Affinity Water joins forces with SeaBin to fight river plastic pollution
Affinity Water, the UK's largest water only company operating across southeast England has partnered with SeaBin to take action on reducing plastic pollution in the region’s rivers and globally rare chalk streams.
Affinity is the first UK water company to partner with SeaBin who have developed an innovative device, which uses a pump to pull up to one and a half tonnes of plastic out of rivers each year.
Despite the lockdown, the regions rivers are still plagued with single use plastic items, such as water bottles. Affinity has committed to process and recycle the plastics they collect using SeaBin’s innovative device.

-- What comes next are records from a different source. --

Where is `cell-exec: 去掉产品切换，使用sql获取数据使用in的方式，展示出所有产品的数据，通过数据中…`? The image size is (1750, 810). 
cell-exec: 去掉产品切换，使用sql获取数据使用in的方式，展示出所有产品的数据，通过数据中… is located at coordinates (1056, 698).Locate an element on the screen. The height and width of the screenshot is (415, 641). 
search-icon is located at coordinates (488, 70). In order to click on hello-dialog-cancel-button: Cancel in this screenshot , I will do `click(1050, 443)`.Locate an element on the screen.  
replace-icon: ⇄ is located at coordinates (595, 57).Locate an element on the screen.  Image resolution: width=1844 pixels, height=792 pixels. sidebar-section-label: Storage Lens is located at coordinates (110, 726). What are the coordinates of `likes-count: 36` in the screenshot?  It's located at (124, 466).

Every river studied in the UK has had plastics flowing through it. Ranging from the coffee cup lid, water bottles to entire buckets, which eventually goes out to sea. Sir David Attenborough has highlighted the global impact of plastic and it has an enormous impact on England’s globally rare chalk streams too.
Director of Corporate Affairs at Affinity Water, Jake Rigg said: “The great variety of wildlife that resides in our precious habitats, such as Otters and water voles, have been found to be riddled with microplastics as a result of the pollution. We’re pleased to have the opportunity to partner with SeaBin to play a part in tackling this ecological disaster.
“A significant proportion of this plastic pollution comes from water bottles and there is a really simple change that people can make to play a part too.
“We’re encouraging customers to drink tap water using refillable bottles rather than single use plastic bottles. You can download an app called Refill, and when we are finally let out and about again, the app will tell you where you can refill your bottle for free.
“What’s more the average Affinity Water bill is just 40p a day and we use a whopping 153 litres each, every day in the South East – the same amount of bottled water in a supermarket would cost £99 a day.
“So, not only is this real simple change good for the environment, its good for your wallet too and together we can tackle the problem of plastic in our local streams and rivers.”